Elles portent cette fois-ci sur la numérisation et la diffusion de revues achetée, l’usage d’un pseudonyme dans un article scientifique, le retrait d’une thèse en libre accès, le droit à l’image d’étudiants et des stagiaires et l’envoi  par messagerie électronique de documents protégés  par le droit d’auteur à des tiers.

Les questions ont été anonymisées et les réponses apportées, qui entendent uniquement rappeler brièvement quelques principes, ne sont pas en mesure de se substituer à un conseil juridique. Place est laissée, en revanche, à tout commentaire.

Consulter les séries précédentes 

  • Mon établissement a fait l’acquisition de ces périodiques par abonnement. D’autres ont été rachetés à des particuliers (brocantes ou autres). Les périodiques les plus anciens datent des années 1940.  Quels sont les droits de mon établissement sur ces périodiques ?  Peut-il les utiliser comme il le souhaite? Peut-on les numériser et les diffuser sur le catalogue en ligne ou même sur un site de réseaux sociaux comme tumblr ou flickr?

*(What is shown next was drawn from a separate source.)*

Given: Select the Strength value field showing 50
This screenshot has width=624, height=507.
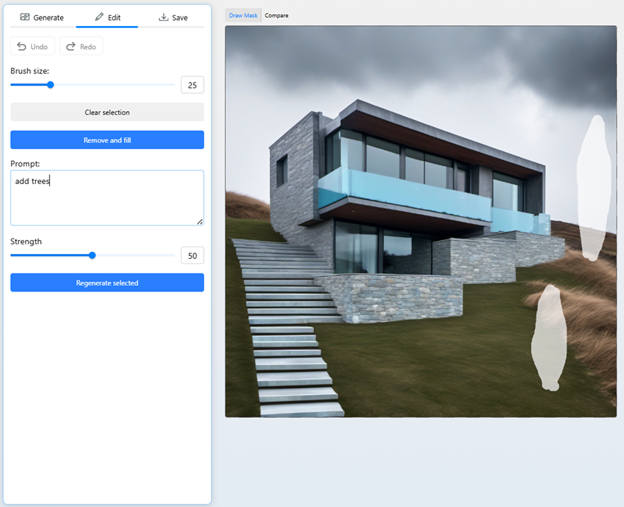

Propriétaire du fonds, votre établissement n’est pas propriétaire des droits de propriété intellectuelle des œuvres qui figurent sur les supports qu’il a achetés. Il doit négocier les droits nécessaires à la numérisation et à la mise à disposition en ligne sur différents réseaux avec les éditeurs de chacun des titres.

Reste la délicate question de la durée des droits. Si l’on considère que les périodiques sont des oeuvres collectives, l’éditeur dispose des droits pendant 70 ans après la date de publication (1er janvier qui suit celle-ci). Il conviendrait, dans ce cas, de numériser le périodique dans son ensemble sans dissocier les articles, encore moins les photographies (les auteurs ayant toujours des droits sur leur contribution personnelle). Pour d’autres juristes, cette qualification d’œuvre collective n’est pas opportune et il conviendrait de demander à chaque auteur une autorisation.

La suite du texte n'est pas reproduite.